--- Begin RECORDS SUPPLIED ---

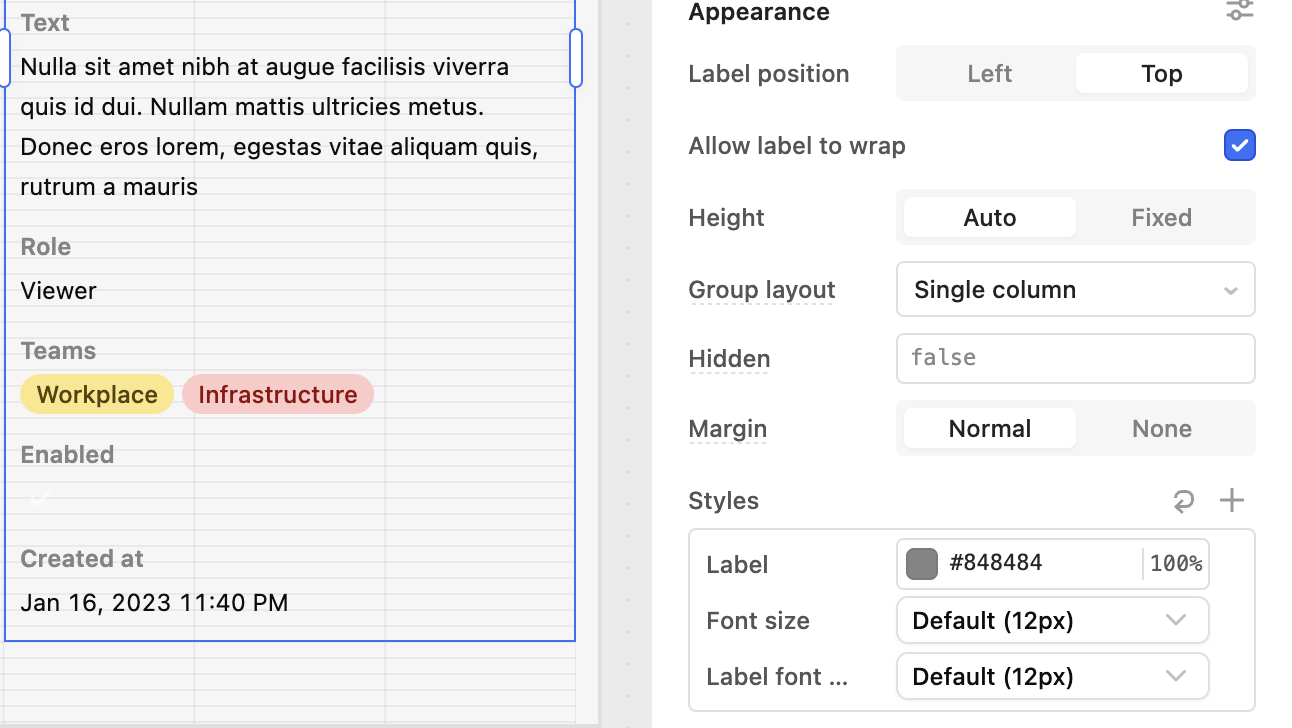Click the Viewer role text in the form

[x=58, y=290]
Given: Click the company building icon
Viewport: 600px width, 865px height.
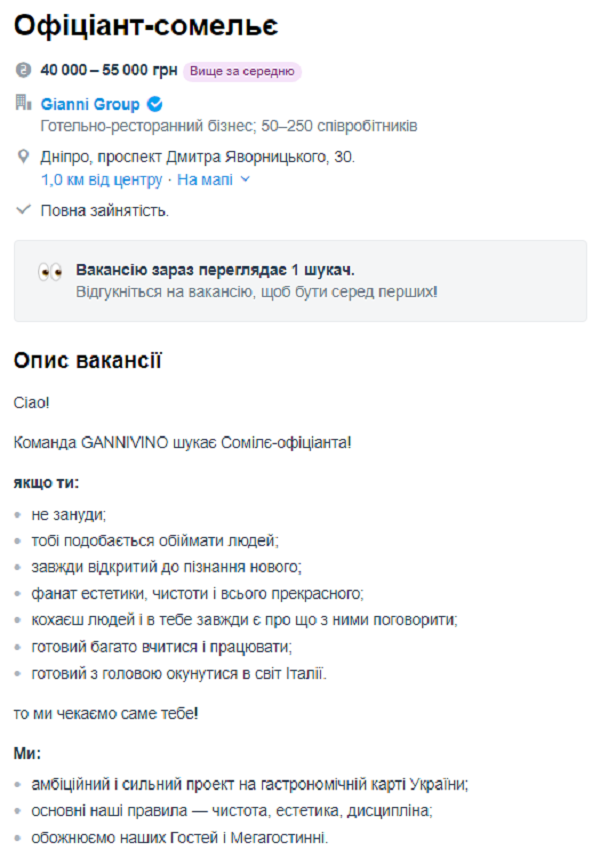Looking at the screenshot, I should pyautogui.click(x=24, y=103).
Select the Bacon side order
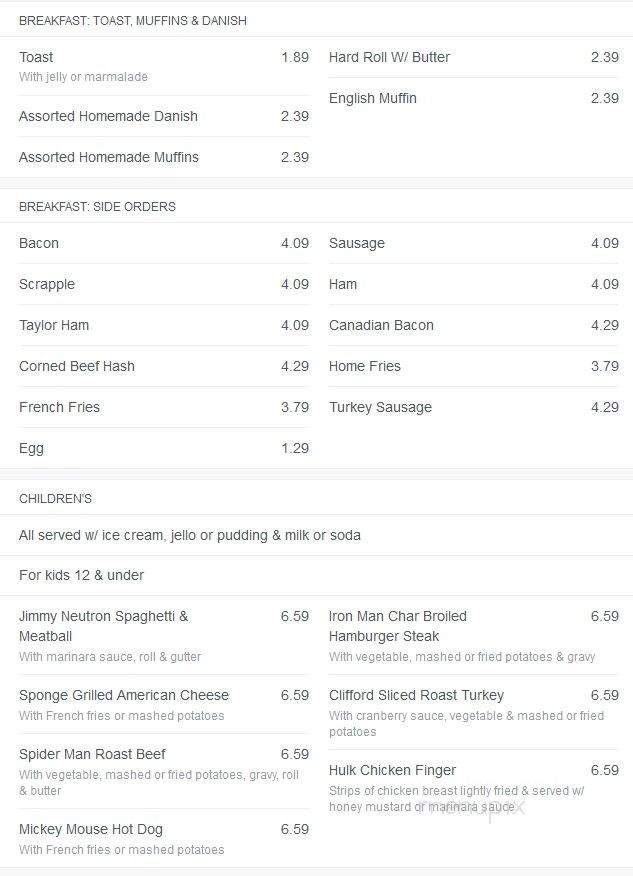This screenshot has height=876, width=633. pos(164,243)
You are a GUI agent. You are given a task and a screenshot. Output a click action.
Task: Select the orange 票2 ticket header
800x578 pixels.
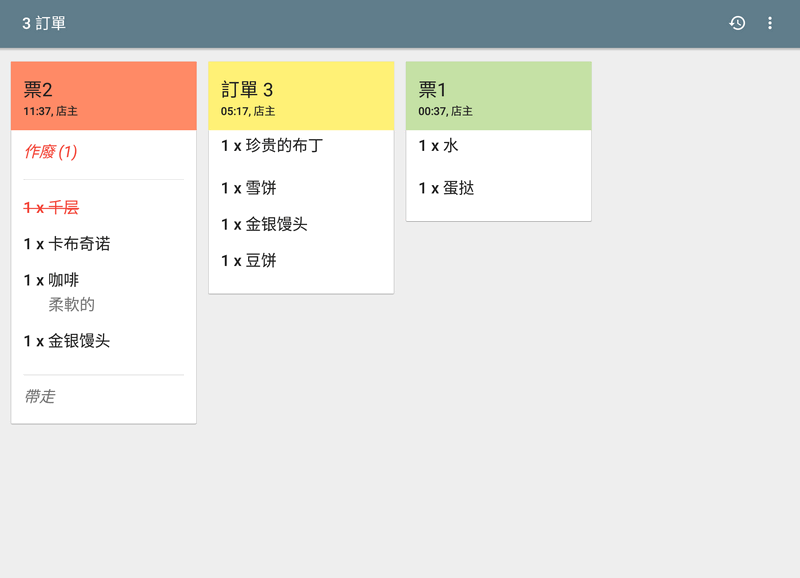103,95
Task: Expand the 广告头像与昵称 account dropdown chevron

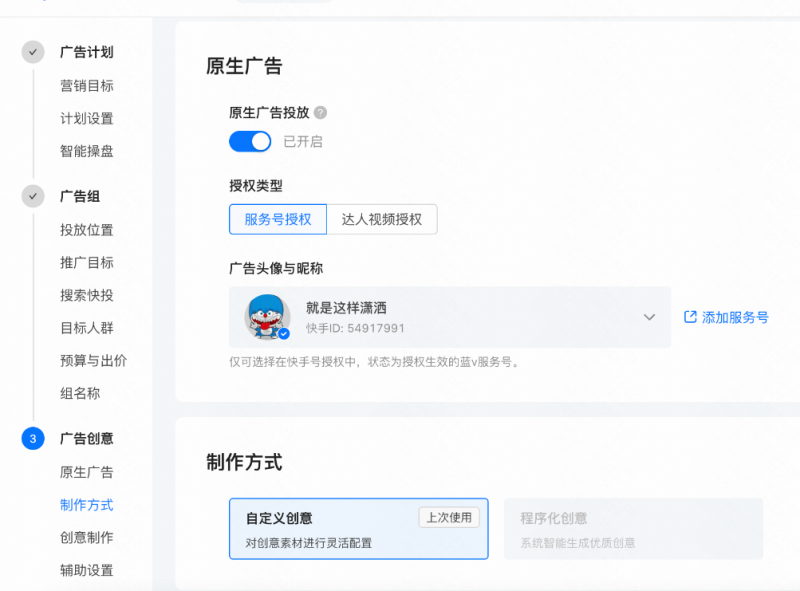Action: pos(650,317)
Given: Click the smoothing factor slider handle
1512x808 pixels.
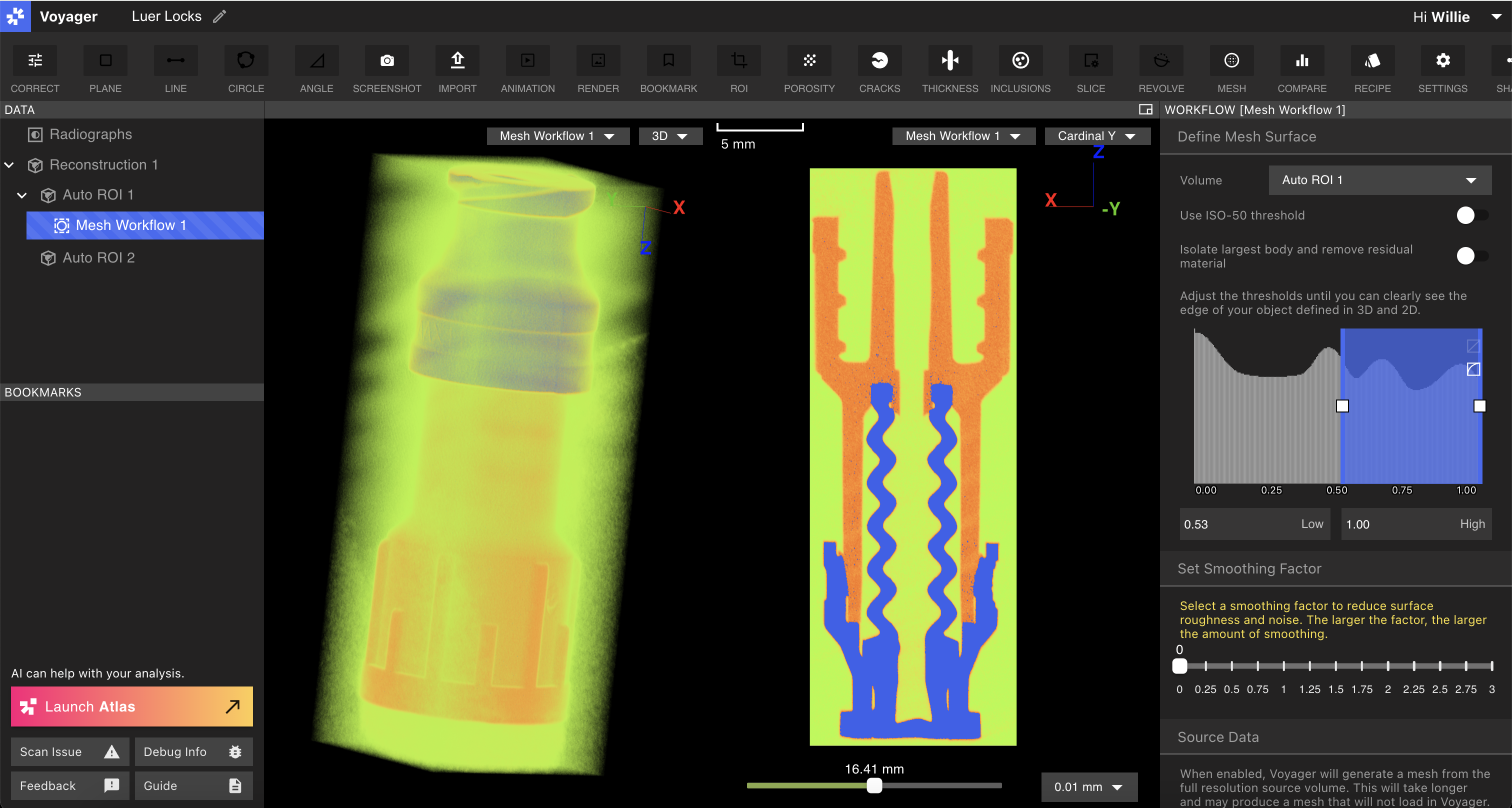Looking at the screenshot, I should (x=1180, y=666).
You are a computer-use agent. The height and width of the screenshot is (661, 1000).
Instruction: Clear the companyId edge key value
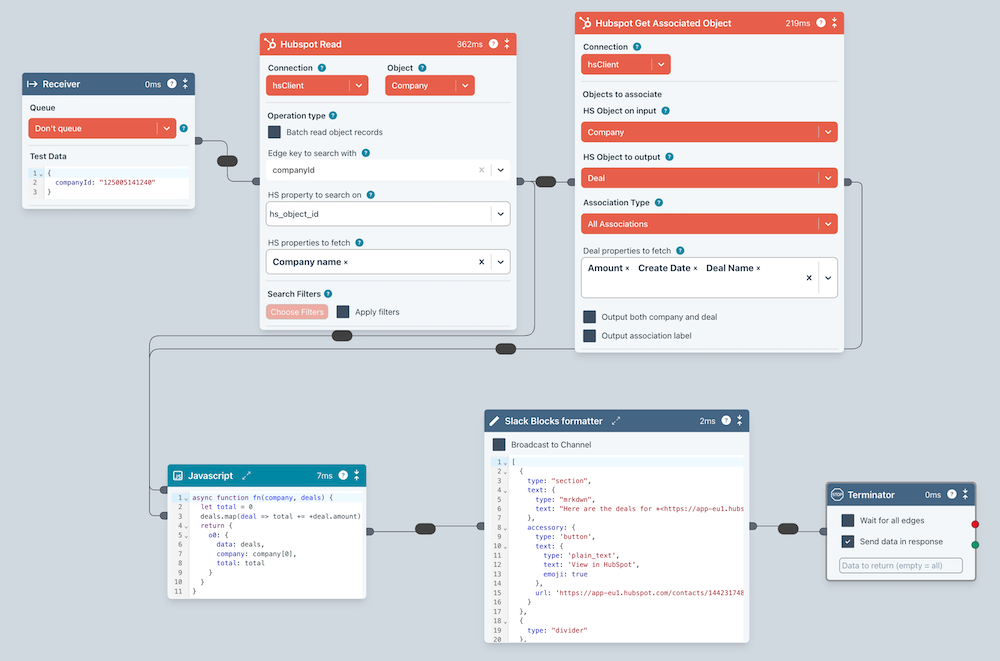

--- End RECORDS SUPPLIED ---

■ TASK REQUIREMENTS:
Render every line of the items above as a JSON list of strings, one string per line, omitting blank lines and leaving out the pictures.

■ RESULT FOR THIS EXERCISE:
[
  "Click the Viewer role text in the form",
  "[x=58, y=290]",
  "Given: Click the company building icon",
  "Viewport: 600px width, 865px height.",
  "Looking at the screenshot, I should pyautogui.click(x=24, y=103).",
  "Select the Bacon side order",
  "This screenshot has height=876, width=633. pos(164,243)",
  "You are a GUI agent. You are given a task and a screenshot. Output a click action.",
  "Task: Select the orange 票2 ticket header",
  "800x578 pixels.",
  "103,95",
  "Task: Expand the 广告头像与昵称 account dropdown chevron",
  "Action: pos(650,317)",
  "Given: Click the smoothing factor slider handle",
  "1512x808 pixels.",
  "Looking at the screenshot, I should (x=1180, y=666).",
  "You are a computer-use agent. The height and width of the screenshot is (661, 1000).",
  "Instruction: Clear the companyId edge key value"
]